MATERIAL FOR THE TASK:
+ + + + +

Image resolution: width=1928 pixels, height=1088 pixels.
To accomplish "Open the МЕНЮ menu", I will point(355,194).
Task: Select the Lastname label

+ + + + +

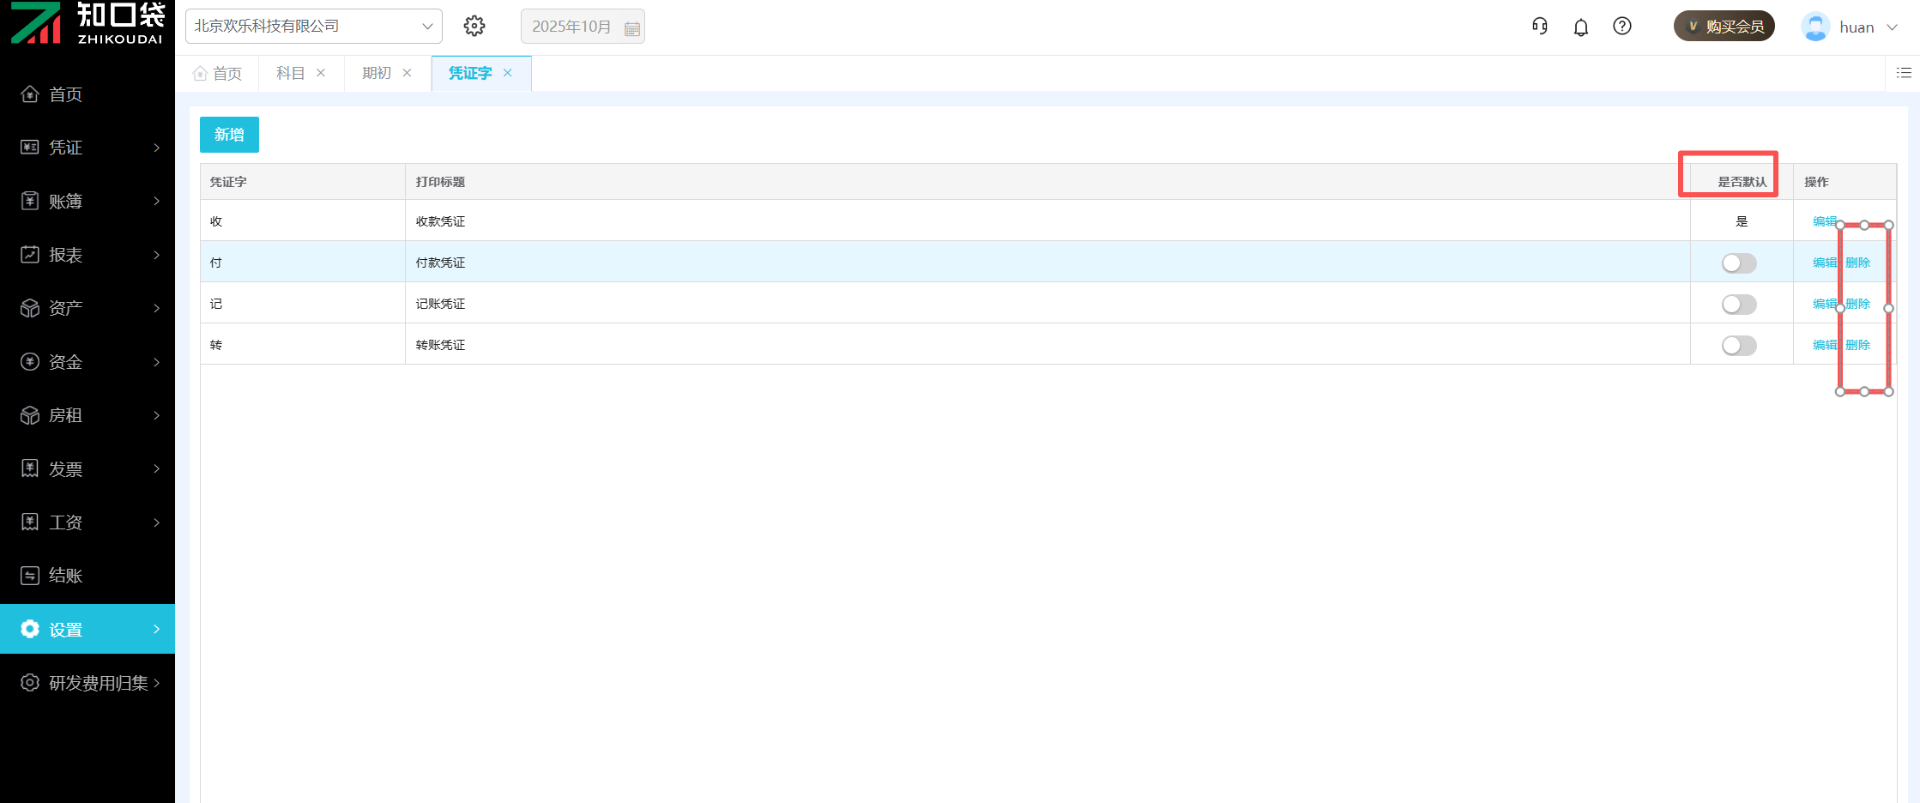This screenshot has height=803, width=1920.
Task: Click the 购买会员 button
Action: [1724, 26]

+ + + + +

Rewrite the records starting at the line that has "Image resolution: width=1928" and ending after the line that has "Task: Select the Lastname label", replacing "Lastname" with "Surname" and keeping everything else the same.

TASK ANSWER:
Image resolution: width=1928 pixels, height=1088 pixels.
To accomplish "Open the МЕНЮ menu", I will point(355,194).
Task: Select the Surname label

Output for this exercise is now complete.